It wasn't so very long ago that they were making movies about how Nazis were the bad guys. It wasn't so very long ago that you could get in trouble for suggesting that Steven Spielberg made up the Holocaust. He did not. He was making a piece of historical fiction. Not a documentary, exactly, but a dramatization of actual events that occurred near the end of World War II in Poland.
Documentation about this period is pretty thorough and the genocide that was brought on by Nazi Germany gave us the phrase, "Never Again." Because genocide is horrible. We wouldn't want to repeat it.
Thank goodness we had a war that wiped all the Nazis out. Once and for all.
Except for the ones marching in the streets of Charlottesville, Virginia this past summer. Chants like "Jews will not replace us," were heard on American soil, not as part of some recreation but rather as some sort of awful rebirth of a nation. A nation that we thought we were rid of once and for all. On into the fall, we fought the fight all over again. We were asked to imagine that being anti-fascist was a bad thing. Joseph Goebbels would have been so proud.

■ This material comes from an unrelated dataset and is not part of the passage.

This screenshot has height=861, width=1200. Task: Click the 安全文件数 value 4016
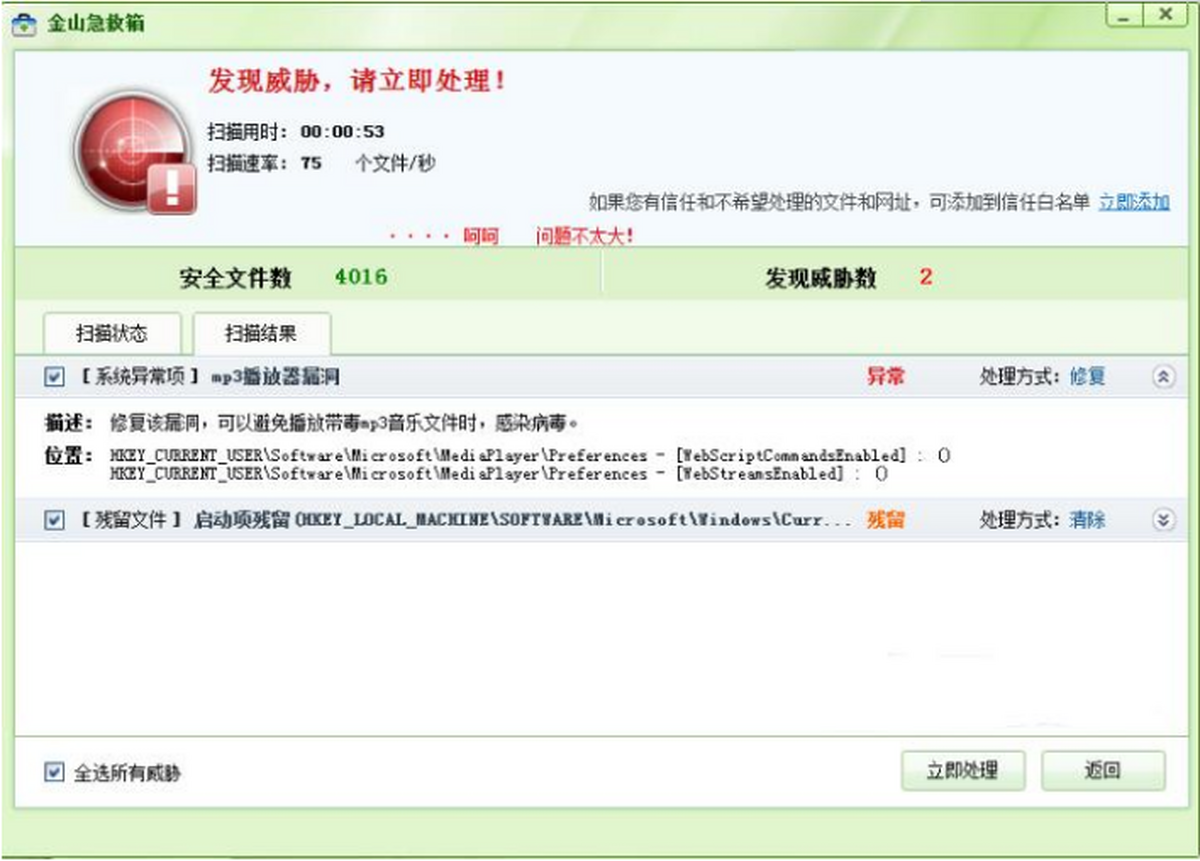pyautogui.click(x=361, y=277)
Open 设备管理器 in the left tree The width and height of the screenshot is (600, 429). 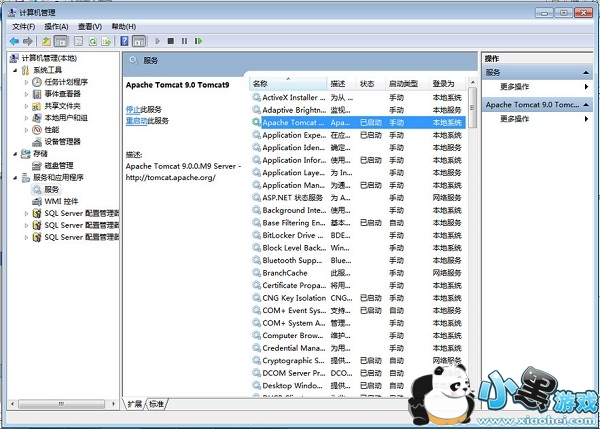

And now we begin our long slide into mid-term elections. Who could have imagined that in 2018 we would have a Nazi running unopposed for the Republican nomination for Illinois' third congressional district. Not that he's got a swastika etched in his forehead or even on an armband. Not that he's going to give interviews in front of a portrait of Adolph Hitler, but he's the kind of guy who will say whatever comes into his pointy little head that he hopes will get him elected. This includes denying the Holocaust and referring to it as "an extortion racket." The Illinois GOP has done "everything they could" to keep him off the ballot, but lo and behold, there he is in living lack of color. On his resume is a stint as leader of the Nazi Party and white supremacist. He does not bother to hide any of this.
And a couple of years ago, this wouldn't have bothered me. It's a deep blue district with two other Democrats running against him. What could happen?
I believe Jake Blues said it best: "I hate Illinois Nazis."